The Scale Problem
Kubernetes works brilliantly at small scale. At large scale, it becomes a distributed systems problem of its own. We have operated 50+ production clusters across financial services, healthcare, and technology clients. Here is what we have learned.
Kubernetes is not a platform; it is a platform for building platforms. At scale, you need to build operational tooling, monitoring, and automation on top of Kubernetes.
The problems at scale are not the ones you encounter in tutorials. Resource contention in the control plane, etcd performance degradation, network policy complexity, and storage latency spikes become the limiting factors. We have seen clusters with 500 nodes where pod scheduling takes 30 seconds because the scheduler is overwhelmed.
Cluster Sizing
We recommend 100-200 nodes per cluster as the sweet spot. Larger clusters have control plane bottlenecks, slower etcd performance, and wider blast radius. Smaller clusters multiply operational overhead. The right size depends on workload homogeneity - similar workloads co-locate better than diverse ones.
The blast radius consideration is equally important. A cluster-wide failure affects hundreds of nodes. We limit cluster size to contain blast radius: if a cluster fails, we want it to affect at most 20% of total capacity. This means 5 clusters minimum for most production estates, with workload spread across them.
Multi-Tenancy Patterns
Three approaches to multi-tenancy: namespace isolation (soft), virtual clusters (medium), and physical cluster separation (hard). We use namespace isolation for dev/test, virtual clusters for team boundaries, and physical separation for regulatory requirements or blast radius containment.
Namespace isolation uses Kubernetes RBAC, NetworkPolicies, and ResourceQuotas to separate tenants within a cluster. It is lightweight but porous. A privileged container escape or kernel vulnerability can compromise the entire cluster. We use namespace isolation only for non-production environments where blast radius is acceptable.

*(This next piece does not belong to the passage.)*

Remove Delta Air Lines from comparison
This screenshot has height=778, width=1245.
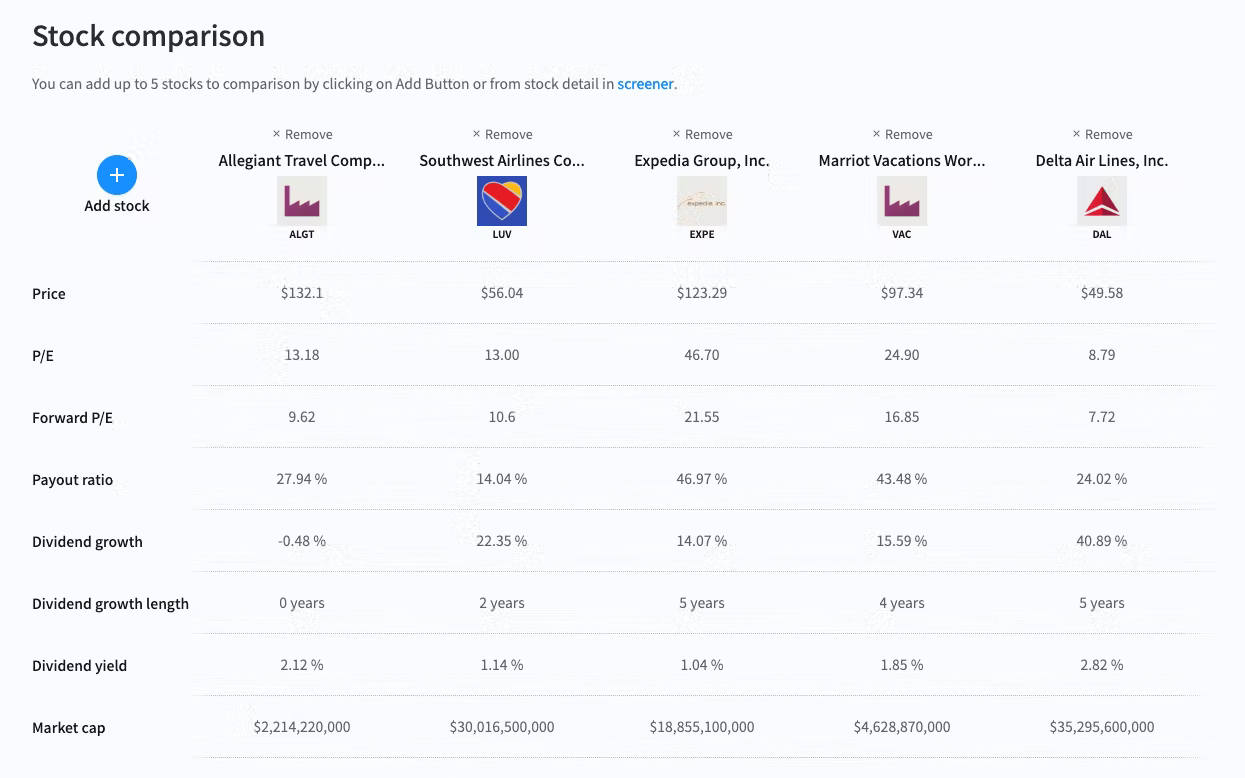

Physical cluster separation provides the strongest isolation. Each tenant gets dedicated control plane and worker nodes. This is required for regulatory compliance (PCI-DSS, HIPAA) and for critical workloads where blast radius must be minimised. The cost is significant: each cluster needs dedicated control plane nodes, monitoring, and operational overhead. We use physical separation sparingly, only where required.
Observability at Scale
Standard Prometheus + Grafana does not scale to 50 clusters. We use Thanos for global query aggregation and Grafana Mimir for long-term metrics storage. Logs ship to a central Loki cluster via Fluent Bit. The key insight: collect everything, but query selectively.
Logging at scale requires a different approach. Fluent Bit runs as a DaemonSet on each node, collecting container logs and shipping them to a central Loki cluster. Loki indexes only the log metadata (labels), not the full log content, which makes it efficient for high-volume log ingestion.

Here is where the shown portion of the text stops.